**Page text**

────────

Last weekend my tent was set up in an open area between mangrove thicket-groupings, or "hammocks." The spot was open because the ground consisted of flat, exposed limestone on which a little thin soil was gathered here and there, in an area sometimes flooded for extended periods. To survive in such a habitat, plants need special adaptations. Therefore, when last Sunday morning I awoke to find next to my tent a delicate, ankle-high wildflower that hadn't been flowering the evening before, I suspected that because of the difficult environment the species might be rare and maybe endemic. I could hardly wait to identify it and learn its story. You can see the little wildflower at https://www.backyardnature.net/n/15/150712ci.jpg.

First, though, I had to "do the botany" -- which was hard that morning, because of the mosquitoes.

This was obviously a monocot-type wildflower, monocots being plants such as grasses, sedges, lilies, orchids and irises, and thus often with leaves with parallel veins instead of netted ones, and floral parts in 3s, instead of 4s and 5s, or multiples thereof. Our plant's parallel-veined leaves and three larger and three smaller "tepals" (undifferentiated corolla/sepal lobes) mark it as a monocot.

Up closer, the leaves' pleated appearance and the flower's general form was more apparent, seen at https://www.backyardnature.net/n/15/150712cj.jpg.

────────

**Work required**
Copy everything from "Last weekend my" down to "wildflower at https://www.backyardnature.net/n/15/150712ci.jpg." in the wildflower passage, replacing "limestone" with "sandstone". The records have no connection to the wildflower passage.

────────

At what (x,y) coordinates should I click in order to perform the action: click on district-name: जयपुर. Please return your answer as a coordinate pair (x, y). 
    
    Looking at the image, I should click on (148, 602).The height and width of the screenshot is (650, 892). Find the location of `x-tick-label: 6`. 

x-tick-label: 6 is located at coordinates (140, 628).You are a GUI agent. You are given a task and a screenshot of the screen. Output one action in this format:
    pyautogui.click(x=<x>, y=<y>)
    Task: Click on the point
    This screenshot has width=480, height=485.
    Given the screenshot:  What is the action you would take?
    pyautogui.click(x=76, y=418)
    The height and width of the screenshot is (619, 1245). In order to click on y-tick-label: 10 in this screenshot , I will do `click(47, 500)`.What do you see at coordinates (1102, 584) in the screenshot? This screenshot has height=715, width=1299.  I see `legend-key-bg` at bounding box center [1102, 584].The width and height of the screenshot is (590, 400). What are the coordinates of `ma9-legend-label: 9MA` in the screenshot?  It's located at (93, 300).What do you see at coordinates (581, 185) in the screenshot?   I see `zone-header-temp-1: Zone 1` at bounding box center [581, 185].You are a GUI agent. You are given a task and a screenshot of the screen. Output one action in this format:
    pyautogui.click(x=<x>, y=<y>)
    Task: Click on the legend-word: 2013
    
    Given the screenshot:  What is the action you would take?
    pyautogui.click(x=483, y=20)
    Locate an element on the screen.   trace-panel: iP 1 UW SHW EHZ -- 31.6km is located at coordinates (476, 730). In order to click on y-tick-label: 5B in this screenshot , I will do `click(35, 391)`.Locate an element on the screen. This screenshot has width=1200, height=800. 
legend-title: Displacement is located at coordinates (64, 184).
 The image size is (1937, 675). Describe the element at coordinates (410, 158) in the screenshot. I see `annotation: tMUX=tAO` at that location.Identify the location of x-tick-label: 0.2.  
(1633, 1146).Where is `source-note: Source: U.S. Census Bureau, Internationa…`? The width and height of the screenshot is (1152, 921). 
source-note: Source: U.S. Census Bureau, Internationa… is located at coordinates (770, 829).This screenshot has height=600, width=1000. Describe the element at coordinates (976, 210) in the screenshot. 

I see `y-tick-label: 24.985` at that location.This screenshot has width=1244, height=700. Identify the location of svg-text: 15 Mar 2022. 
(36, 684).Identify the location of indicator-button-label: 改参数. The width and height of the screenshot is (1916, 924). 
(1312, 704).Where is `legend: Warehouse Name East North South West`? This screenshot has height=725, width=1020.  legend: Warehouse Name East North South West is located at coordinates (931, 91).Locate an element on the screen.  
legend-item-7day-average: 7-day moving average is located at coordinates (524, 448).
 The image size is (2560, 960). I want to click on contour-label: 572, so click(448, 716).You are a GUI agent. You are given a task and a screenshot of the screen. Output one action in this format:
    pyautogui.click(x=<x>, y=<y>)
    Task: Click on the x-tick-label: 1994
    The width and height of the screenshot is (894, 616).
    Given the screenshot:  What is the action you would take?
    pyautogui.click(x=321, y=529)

────────

**Answer for this exercise**
Last weekend my tent was set up in an open area between mangrove thicket-groupings, or "hammocks." The spot was open because the ground consisted of flat, exposed sandstone on which a little thin soil was gathered here and there, in an area sometimes flooded for extended periods. To survive in such a habitat, plants need special adaptations. Therefore, when last Sunday morning I awoke to find next to my tent a delicate, ankle-high wildflower that hadn't been flowering the evening before, I suspected that because of the difficult environment the species might be rare and maybe endemic. I could hardly wait to identify it and learn its story. You can see the little wildflower at https://www.backyardnature.net/n/15/150712ci.jpg.